4. Let’s recognize that we are making progress! Women-owned businesses are the fastest-growing group in the US! You may not have heard of them (because they aren’t the new Facebook), but we are making progress, and female entrepreneurs even outnumber male entrepreneurs in some developing countries.

5. Education remains a critical reason women are still under-represented, particularly in classic startups with venture capital funding. Having technical backgrounds in engineering, programming, and other STEM areas is a key indicator of success in tech startups, and women and girls are not exiting STEM programs at the same rates as men and boys. To level the playing field, we have to look at how instruction is happening and why girls are dropping out at higher rates than boys.

You are a person of great influence. If you could inspire a movement that would bring the most amount of good for the greatest number of people, what would that be? You never know what your idea can trigger.

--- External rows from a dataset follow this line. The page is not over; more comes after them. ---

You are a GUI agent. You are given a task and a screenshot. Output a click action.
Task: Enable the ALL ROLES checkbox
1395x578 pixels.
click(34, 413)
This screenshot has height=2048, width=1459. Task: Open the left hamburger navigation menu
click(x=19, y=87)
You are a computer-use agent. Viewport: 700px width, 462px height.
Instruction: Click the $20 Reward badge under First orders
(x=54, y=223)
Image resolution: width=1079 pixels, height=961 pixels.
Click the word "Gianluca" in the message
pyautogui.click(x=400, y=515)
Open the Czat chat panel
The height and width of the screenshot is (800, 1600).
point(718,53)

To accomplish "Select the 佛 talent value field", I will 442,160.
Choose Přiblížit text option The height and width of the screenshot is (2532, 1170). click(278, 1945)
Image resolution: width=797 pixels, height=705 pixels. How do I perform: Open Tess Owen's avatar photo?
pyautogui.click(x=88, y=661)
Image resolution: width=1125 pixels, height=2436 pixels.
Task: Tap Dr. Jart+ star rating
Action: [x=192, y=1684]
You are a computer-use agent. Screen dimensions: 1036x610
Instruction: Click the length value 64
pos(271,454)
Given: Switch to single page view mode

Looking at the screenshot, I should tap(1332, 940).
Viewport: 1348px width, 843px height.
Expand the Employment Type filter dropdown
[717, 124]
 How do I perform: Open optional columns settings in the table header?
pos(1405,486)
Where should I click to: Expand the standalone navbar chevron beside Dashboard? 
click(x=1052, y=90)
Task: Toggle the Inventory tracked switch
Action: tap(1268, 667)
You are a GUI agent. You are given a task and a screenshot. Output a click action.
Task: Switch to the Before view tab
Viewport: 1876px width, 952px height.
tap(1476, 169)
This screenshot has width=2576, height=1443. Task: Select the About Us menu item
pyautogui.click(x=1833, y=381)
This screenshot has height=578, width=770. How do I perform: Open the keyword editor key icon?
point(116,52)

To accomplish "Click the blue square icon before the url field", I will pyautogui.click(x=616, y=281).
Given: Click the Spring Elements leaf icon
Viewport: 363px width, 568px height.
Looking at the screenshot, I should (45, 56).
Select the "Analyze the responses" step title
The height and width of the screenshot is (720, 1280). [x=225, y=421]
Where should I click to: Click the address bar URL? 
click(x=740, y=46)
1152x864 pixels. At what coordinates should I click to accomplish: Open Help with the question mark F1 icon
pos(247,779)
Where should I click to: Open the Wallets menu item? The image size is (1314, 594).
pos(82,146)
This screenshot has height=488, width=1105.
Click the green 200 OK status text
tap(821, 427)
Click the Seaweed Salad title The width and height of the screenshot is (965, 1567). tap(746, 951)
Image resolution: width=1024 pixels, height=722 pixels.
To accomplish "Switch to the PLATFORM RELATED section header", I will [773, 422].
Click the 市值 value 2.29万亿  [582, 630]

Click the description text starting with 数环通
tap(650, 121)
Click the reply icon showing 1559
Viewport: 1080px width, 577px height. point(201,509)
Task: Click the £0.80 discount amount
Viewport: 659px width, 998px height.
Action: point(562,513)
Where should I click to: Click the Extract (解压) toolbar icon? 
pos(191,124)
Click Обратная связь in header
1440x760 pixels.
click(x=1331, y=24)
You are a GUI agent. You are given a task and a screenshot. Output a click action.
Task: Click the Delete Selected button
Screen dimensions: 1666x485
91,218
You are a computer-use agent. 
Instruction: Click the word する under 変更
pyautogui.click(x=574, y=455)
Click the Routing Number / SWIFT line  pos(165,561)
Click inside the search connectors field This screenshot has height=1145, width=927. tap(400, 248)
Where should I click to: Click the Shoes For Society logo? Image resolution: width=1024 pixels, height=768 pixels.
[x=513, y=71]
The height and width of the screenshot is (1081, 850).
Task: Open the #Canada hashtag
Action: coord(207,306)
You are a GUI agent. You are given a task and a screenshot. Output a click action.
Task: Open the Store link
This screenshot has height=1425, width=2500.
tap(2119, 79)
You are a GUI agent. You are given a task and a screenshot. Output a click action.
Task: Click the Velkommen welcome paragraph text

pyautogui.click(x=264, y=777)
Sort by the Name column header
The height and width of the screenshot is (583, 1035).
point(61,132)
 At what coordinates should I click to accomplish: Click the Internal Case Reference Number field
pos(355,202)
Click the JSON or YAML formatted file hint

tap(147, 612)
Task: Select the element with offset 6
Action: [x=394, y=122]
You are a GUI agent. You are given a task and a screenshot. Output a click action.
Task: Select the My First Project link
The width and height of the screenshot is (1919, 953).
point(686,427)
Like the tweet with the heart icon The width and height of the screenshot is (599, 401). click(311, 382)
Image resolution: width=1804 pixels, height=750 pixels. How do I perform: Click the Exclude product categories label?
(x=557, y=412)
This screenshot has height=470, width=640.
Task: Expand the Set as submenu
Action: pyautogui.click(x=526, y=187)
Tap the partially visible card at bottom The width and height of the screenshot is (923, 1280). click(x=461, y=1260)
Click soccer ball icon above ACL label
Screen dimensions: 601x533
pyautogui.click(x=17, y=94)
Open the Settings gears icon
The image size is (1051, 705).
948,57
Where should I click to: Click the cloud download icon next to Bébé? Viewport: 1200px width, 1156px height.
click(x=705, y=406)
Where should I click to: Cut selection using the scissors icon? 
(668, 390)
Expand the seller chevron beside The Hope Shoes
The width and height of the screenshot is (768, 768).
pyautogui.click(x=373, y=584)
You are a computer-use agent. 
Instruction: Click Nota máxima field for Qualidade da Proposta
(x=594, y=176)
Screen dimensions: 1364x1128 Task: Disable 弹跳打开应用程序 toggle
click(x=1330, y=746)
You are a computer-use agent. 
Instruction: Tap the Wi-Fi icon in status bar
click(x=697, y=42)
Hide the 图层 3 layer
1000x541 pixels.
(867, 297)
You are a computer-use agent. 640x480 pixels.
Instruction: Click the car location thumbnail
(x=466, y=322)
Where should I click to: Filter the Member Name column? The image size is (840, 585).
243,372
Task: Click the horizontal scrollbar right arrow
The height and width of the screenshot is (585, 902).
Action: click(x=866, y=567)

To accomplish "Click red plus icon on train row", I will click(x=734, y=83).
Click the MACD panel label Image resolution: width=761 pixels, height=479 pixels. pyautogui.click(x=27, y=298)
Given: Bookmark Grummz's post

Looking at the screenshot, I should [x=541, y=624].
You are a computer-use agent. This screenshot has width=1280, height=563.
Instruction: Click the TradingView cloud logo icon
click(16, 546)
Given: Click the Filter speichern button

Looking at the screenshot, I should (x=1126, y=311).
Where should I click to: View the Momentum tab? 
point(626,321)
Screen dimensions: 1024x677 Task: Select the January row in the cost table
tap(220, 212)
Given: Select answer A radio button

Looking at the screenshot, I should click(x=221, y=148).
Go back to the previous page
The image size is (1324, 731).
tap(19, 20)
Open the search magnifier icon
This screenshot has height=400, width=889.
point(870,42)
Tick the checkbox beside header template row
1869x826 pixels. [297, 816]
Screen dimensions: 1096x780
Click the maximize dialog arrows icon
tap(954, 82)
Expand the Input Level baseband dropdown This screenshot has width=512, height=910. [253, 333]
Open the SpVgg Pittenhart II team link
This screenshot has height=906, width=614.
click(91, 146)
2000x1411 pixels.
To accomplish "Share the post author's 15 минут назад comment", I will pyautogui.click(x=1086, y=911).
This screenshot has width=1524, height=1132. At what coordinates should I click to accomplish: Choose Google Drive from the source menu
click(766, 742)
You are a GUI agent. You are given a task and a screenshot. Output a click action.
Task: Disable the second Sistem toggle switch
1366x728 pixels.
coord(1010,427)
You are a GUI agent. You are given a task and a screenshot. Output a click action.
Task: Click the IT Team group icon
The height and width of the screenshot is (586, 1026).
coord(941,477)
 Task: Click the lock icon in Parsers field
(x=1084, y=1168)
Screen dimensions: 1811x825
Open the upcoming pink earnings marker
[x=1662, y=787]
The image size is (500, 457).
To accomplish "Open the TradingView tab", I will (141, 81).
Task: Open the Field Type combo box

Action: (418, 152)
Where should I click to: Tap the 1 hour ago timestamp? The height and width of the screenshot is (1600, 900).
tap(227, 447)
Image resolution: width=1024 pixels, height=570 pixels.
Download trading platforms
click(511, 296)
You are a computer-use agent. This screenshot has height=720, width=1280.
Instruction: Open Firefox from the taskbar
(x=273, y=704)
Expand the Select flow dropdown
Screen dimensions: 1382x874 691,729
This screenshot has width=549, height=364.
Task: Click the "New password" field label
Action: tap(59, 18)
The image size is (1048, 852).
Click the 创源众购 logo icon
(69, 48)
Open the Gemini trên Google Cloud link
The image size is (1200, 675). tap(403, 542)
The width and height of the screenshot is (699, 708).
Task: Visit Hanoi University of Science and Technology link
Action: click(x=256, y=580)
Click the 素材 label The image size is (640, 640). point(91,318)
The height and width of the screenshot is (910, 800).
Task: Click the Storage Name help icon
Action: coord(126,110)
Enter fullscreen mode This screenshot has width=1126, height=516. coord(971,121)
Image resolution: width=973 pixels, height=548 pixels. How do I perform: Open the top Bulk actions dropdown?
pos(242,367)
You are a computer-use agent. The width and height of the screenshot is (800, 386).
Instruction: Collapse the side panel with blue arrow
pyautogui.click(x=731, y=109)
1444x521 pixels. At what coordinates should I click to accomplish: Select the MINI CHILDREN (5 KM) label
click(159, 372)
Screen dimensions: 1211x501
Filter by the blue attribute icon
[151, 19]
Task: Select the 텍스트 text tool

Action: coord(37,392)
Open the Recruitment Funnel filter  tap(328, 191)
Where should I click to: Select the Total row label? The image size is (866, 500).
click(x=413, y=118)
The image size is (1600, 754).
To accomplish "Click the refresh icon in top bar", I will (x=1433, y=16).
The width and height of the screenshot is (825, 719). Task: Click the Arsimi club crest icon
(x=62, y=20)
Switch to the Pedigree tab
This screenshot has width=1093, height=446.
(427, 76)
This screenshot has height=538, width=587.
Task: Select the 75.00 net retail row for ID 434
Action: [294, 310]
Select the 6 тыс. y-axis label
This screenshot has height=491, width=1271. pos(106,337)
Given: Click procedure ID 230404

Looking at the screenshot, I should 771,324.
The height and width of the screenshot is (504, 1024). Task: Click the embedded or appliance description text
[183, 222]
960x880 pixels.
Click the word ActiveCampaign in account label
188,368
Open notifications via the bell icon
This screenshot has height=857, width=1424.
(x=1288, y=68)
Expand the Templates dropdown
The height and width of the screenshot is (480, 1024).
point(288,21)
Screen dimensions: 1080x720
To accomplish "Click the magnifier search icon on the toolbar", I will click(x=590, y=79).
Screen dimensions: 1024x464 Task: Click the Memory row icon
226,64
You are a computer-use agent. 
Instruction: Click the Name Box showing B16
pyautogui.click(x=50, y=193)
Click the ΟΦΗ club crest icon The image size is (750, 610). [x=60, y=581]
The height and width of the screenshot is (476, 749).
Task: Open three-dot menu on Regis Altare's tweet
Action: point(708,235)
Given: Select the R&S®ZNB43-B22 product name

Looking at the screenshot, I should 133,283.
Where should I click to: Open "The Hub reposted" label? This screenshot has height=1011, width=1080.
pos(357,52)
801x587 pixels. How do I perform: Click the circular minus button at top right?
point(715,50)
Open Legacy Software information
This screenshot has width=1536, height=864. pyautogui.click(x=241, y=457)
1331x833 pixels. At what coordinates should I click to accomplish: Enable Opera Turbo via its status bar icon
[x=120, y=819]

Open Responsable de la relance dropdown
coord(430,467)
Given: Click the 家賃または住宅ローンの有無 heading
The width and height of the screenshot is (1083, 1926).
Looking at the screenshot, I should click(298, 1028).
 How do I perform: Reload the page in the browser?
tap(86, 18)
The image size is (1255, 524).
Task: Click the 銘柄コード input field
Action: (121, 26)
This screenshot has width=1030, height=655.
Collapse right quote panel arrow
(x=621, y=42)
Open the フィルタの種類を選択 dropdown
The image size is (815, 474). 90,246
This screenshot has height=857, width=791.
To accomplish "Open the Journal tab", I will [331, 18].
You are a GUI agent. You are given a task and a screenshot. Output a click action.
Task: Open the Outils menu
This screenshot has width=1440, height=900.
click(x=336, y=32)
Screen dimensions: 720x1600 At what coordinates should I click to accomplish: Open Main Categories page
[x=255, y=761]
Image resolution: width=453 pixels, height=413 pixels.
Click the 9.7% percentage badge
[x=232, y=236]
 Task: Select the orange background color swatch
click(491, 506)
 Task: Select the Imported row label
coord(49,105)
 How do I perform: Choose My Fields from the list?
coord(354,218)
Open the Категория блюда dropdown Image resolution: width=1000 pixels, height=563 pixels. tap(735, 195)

There are so many things I want for the world — water, food, and shelter for everyone. I want each person to know they are enough, exactly as they are. But if I could start a movement that would ultimately bring the most amount of good to the greatest number of people, I would start a movement to eat less meat (maybe eating it only once a day, or every other day, or once a week). As a lifelong vegetarian, I know how delicious and nutritious vegetarian food can be, and how good a vegetarian lifestyle can make you feel. If more people globally were eating less meat — or no meat — it would reduce greenhouse gases and help more people worldwide live a more thriving life of vitality and health. Eventually, I’d love to have the entire world be vegan or vegetarian, but beginning with smaller steps would help the movement to have more lasting power. Most people would be willing to cut down significantly, if not completely, and that in and of itself could have profound effects on everything from the safety of workers to greenhouse gas emissions.

We are very blessed that some very prominent names in Business, VC funding, Sports, and Entertainment read this column. Is there a person in the world, or in the US with whom you would love to have a private breakfast or lunch, and why? He or she might just see this if we tag them.

Gabrielle Reece! I played volleyball in high school and college, and she was a huge inspiration to me.

Thank you for these fantastic insights. We greatly appreciate the time you spent on this.